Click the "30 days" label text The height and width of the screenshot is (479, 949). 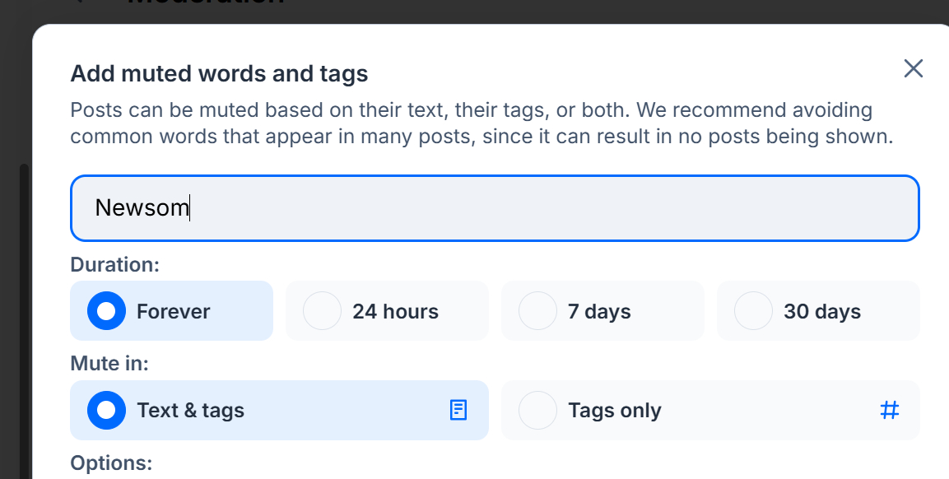click(822, 312)
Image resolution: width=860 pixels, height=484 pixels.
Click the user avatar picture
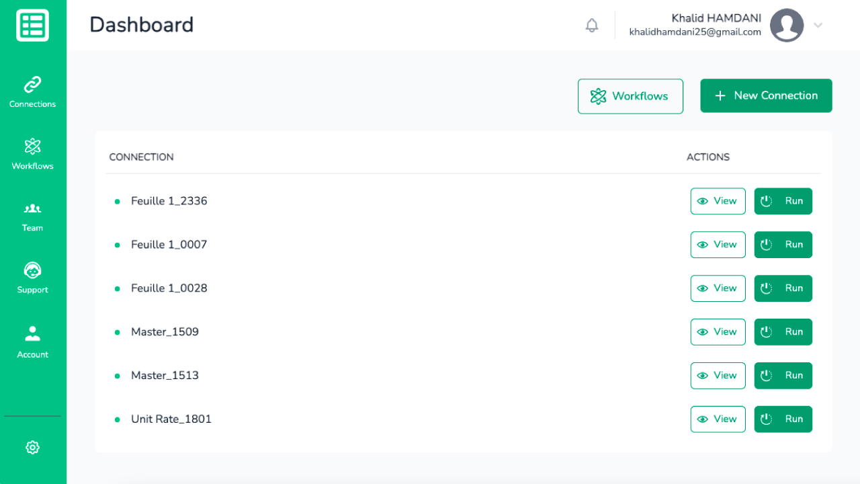(787, 26)
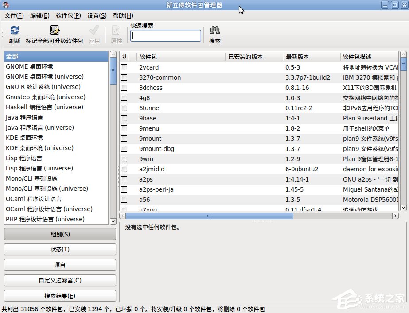Click the Properties (属性) toolbar icon
409x313 pixels.
(x=117, y=31)
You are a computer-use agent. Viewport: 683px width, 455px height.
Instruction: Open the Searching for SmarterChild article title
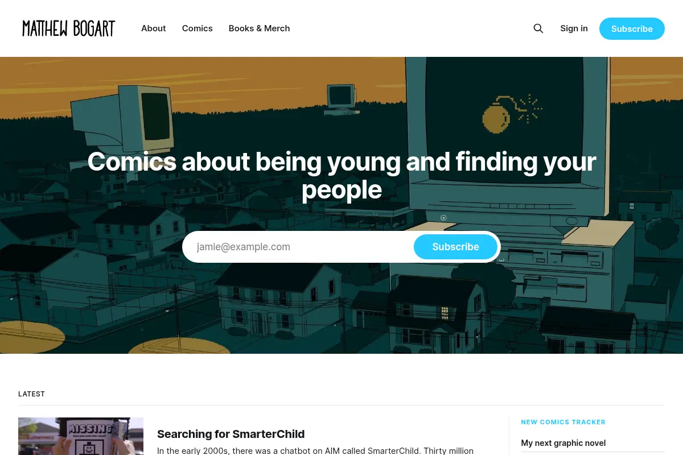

────────────────

YOUR GOAL
Exactly as written, set down the lines from the line holding "Image resolution: width=860" to the last line of the data, both ends included, pictures excluded.

SOLUTION
Image resolution: width=860 pixels, height=484 pixels.
Click the user avatar picture
(787, 26)
Click the Properties (属性) toolbar icon
409x313 pixels.
(x=117, y=31)
You are a computer-use agent. Viewport: 683px width, 455px height.
Instruction: Open the Searching for SmarterChild article title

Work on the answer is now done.